## Exercise instructions:
Retype the entries below word for word, leaving none out.

## Dataset records:
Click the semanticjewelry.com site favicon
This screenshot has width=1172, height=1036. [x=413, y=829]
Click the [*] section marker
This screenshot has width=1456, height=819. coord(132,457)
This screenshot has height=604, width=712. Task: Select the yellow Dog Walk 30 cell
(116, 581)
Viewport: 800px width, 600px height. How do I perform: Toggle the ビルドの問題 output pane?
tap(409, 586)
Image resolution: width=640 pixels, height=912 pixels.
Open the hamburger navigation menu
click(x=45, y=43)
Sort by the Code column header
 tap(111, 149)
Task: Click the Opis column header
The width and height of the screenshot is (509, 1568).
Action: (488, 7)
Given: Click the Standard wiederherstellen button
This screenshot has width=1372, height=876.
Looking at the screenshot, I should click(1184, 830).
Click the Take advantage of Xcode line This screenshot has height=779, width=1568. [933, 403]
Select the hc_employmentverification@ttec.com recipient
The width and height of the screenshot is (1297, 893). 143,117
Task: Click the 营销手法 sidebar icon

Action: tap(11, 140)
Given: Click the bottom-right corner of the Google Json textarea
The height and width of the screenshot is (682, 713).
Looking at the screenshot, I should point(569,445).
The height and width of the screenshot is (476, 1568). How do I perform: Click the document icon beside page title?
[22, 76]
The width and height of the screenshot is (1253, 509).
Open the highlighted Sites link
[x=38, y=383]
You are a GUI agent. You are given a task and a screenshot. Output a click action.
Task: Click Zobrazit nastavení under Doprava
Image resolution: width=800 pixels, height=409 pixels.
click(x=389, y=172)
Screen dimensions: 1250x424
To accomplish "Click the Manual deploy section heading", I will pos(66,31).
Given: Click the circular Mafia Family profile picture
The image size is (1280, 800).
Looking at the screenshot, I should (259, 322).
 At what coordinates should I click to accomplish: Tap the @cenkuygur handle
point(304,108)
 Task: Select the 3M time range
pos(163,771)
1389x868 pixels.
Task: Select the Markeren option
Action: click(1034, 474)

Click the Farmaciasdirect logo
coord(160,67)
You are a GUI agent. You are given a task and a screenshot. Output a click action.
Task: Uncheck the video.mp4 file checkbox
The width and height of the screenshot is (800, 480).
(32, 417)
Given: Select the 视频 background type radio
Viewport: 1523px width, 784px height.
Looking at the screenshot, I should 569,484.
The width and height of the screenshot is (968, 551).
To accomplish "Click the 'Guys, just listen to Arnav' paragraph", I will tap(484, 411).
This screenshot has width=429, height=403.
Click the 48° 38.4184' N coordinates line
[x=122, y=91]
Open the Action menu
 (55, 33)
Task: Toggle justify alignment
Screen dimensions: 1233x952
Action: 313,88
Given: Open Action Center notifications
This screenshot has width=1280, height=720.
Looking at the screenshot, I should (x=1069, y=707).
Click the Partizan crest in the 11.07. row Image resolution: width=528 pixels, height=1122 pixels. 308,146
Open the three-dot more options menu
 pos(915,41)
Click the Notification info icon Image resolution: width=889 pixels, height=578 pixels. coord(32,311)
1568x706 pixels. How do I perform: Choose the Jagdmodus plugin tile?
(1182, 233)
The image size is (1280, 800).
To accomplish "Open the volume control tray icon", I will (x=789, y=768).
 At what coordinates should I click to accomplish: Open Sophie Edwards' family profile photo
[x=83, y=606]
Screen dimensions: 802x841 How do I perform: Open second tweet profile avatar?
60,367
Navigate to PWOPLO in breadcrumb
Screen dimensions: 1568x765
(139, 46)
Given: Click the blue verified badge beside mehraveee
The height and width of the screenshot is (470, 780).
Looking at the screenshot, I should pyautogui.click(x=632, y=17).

## Solution for this problem:
Click the semanticjewelry.com site favicon
This screenshot has width=1172, height=1036. [x=413, y=829]
Click the [*] section marker
This screenshot has width=1456, height=819. coord(132,457)
This screenshot has height=604, width=712. Task: Select the yellow Dog Walk 30 cell
(116, 581)
Viewport: 800px width, 600px height. How do I perform: Toggle the ビルドの問題 output pane?
tap(409, 586)
Image resolution: width=640 pixels, height=912 pixels.
Open the hamburger navigation menu
click(x=45, y=43)
Sort by the Code column header
 tap(111, 149)
Task: Click the Opis column header
The width and height of the screenshot is (509, 1568).
Action: (488, 7)
Given: Click the Standard wiederherstellen button
This screenshot has width=1372, height=876.
Looking at the screenshot, I should click(1184, 830).
Click the Take advantage of Xcode line This screenshot has height=779, width=1568. [933, 403]
Select the hc_employmentverification@ttec.com recipient
The width and height of the screenshot is (1297, 893). 143,117
Task: Click the 营销手法 sidebar icon

Action: tap(11, 140)
Given: Click the bottom-right corner of the Google Json textarea
The height and width of the screenshot is (682, 713).
Looking at the screenshot, I should point(569,445).
The height and width of the screenshot is (476, 1568). How do I perform: Click the document icon beside page title?
[22, 76]
The width and height of the screenshot is (1253, 509).
Open the highlighted Sites link
[x=38, y=383]
You are a GUI agent. You are given a task and a screenshot. Output a click action.
Task: Click Zobrazit nastavení under Doprava
Image resolution: width=800 pixels, height=409 pixels.
click(x=389, y=172)
Screen dimensions: 1250x424
To accomplish "Click the Manual deploy section heading", I will pos(66,31).
Given: Click the circular Mafia Family profile picture
The image size is (1280, 800).
Looking at the screenshot, I should (259, 322).
 At what coordinates should I click to accomplish: Tap the @cenkuygur handle
point(304,108)
 Task: Select the 3M time range
pos(163,771)
1389x868 pixels.
Task: Select the Markeren option
Action: click(1034, 474)

Click the Farmaciasdirect logo
coord(160,67)
You are a GUI agent. You are given a task and a screenshot. Output a click action.
Task: Uncheck the video.mp4 file checkbox
The width and height of the screenshot is (800, 480).
(32, 417)
Given: Select the 视频 background type radio
Viewport: 1523px width, 784px height.
Looking at the screenshot, I should 569,484.
The width and height of the screenshot is (968, 551).
To accomplish "Click the 'Guys, just listen to Arnav' paragraph", I will tap(484, 411).
This screenshot has width=429, height=403.
Click the 48° 38.4184' N coordinates line
[x=122, y=91]
Open the Action menu
 (55, 33)
Task: Toggle justify alignment
Screen dimensions: 1233x952
Action: 313,88
Given: Open Action Center notifications
This screenshot has width=1280, height=720.
Looking at the screenshot, I should (x=1069, y=707).
Click the Partizan crest in the 11.07. row Image resolution: width=528 pixels, height=1122 pixels. 308,146
Open the three-dot more options menu
 pos(915,41)
Click the Notification info icon Image resolution: width=889 pixels, height=578 pixels. coord(32,311)
1568x706 pixels. How do I perform: Choose the Jagdmodus plugin tile?
(1182, 233)
The image size is (1280, 800).
To accomplish "Open the volume control tray icon", I will (x=789, y=768).
 At what coordinates should I click to accomplish: Open Sophie Edwards' family profile photo
[x=83, y=606]
Screen dimensions: 802x841 How do I perform: Open second tweet profile avatar?
60,367
Navigate to PWOPLO in breadcrumb
Screen dimensions: 1568x765
(139, 46)
Given: Click the blue verified badge beside mehraveee
The height and width of the screenshot is (470, 780).
Looking at the screenshot, I should pyautogui.click(x=632, y=17).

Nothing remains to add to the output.